→ What the task asks
A verbatim reproduction of the lines below, from the line containing "Toggle the tab" through the line containing "Task: Check the 2021-02-12 date checkbox", both ends included, is the whole required output.
━━━━━ Source data
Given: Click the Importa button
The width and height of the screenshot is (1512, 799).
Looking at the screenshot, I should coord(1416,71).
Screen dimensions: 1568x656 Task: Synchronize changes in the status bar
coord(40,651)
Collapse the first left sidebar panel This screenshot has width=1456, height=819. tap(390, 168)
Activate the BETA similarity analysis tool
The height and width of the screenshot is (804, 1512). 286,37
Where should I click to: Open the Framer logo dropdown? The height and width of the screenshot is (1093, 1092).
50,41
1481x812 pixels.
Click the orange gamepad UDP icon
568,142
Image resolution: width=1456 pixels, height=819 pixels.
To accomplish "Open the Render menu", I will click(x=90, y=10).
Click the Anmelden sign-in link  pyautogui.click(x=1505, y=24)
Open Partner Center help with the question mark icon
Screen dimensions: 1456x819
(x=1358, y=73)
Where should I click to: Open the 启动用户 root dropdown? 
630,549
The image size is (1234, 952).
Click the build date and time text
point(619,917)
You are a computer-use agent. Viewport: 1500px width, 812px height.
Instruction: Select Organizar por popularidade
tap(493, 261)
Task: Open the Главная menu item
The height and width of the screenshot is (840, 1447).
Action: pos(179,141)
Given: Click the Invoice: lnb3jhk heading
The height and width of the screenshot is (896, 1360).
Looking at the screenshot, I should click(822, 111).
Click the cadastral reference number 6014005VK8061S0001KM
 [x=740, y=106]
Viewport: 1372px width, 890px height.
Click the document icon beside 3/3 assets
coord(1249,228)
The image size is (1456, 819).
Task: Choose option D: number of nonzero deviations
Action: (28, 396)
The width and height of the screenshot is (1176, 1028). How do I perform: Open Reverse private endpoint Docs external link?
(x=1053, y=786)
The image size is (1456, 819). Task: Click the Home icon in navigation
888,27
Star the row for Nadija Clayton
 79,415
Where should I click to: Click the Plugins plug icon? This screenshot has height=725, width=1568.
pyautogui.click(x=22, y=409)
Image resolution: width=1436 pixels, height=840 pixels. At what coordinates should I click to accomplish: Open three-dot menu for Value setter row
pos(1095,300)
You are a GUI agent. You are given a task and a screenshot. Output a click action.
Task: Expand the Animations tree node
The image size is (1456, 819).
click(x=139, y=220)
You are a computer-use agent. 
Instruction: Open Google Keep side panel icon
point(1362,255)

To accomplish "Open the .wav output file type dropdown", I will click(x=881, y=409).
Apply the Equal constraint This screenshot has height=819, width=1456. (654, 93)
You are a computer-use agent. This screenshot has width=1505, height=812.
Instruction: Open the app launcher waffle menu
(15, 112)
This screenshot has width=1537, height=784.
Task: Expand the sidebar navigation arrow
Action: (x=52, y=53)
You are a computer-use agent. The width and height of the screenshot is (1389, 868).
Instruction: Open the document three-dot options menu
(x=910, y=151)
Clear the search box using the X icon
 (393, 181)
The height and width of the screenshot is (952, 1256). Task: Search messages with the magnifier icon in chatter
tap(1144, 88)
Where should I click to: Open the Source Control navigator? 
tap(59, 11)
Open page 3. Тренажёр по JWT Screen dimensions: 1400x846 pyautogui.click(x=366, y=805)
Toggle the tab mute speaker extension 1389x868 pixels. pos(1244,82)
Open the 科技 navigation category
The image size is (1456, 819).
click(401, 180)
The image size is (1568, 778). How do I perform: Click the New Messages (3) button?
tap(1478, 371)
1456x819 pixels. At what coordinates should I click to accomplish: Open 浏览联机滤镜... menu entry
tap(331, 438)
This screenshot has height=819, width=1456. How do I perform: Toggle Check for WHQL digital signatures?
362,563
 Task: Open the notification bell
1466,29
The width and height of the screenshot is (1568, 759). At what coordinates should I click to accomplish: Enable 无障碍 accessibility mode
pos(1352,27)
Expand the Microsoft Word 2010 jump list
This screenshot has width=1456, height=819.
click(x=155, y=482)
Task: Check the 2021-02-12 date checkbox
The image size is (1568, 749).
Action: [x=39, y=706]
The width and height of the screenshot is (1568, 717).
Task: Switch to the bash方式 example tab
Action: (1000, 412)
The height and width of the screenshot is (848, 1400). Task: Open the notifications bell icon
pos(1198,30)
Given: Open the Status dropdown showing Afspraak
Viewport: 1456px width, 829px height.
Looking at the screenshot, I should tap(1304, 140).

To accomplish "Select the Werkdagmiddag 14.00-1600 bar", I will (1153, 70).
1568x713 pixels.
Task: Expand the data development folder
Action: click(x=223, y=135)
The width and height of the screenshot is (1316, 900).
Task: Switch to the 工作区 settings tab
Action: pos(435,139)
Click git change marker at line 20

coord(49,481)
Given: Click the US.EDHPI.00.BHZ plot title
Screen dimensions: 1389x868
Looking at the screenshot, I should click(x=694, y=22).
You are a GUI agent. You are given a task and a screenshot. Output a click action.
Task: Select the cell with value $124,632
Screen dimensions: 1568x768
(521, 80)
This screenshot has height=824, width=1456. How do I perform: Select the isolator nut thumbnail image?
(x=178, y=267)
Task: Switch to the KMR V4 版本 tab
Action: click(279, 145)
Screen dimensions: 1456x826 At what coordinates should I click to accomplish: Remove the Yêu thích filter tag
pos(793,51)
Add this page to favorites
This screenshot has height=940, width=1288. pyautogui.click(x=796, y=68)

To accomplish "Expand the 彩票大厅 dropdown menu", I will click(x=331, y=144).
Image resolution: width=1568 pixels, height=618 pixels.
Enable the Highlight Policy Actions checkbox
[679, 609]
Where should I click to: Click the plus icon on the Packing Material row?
━━━━━━━━━━
→ Solution to this exercise
Toggle the tab mute speaker extension 1389x868 pixels. pos(1244,82)
Open the 科技 navigation category
The image size is (1456, 819).
click(401, 180)
The image size is (1568, 778). How do I perform: Click the New Messages (3) button?
tap(1478, 371)
1456x819 pixels. At what coordinates should I click to accomplish: Open 浏览联机滤镜... menu entry
tap(331, 438)
This screenshot has height=819, width=1456. How do I perform: Toggle Check for WHQL digital signatures?
362,563
 Task: Open the notification bell
1466,29
The width and height of the screenshot is (1568, 759). At what coordinates should I click to accomplish: Enable 无障碍 accessibility mode
pos(1352,27)
Expand the Microsoft Word 2010 jump list
This screenshot has width=1456, height=819.
click(x=155, y=482)
Task: Check the 2021-02-12 date checkbox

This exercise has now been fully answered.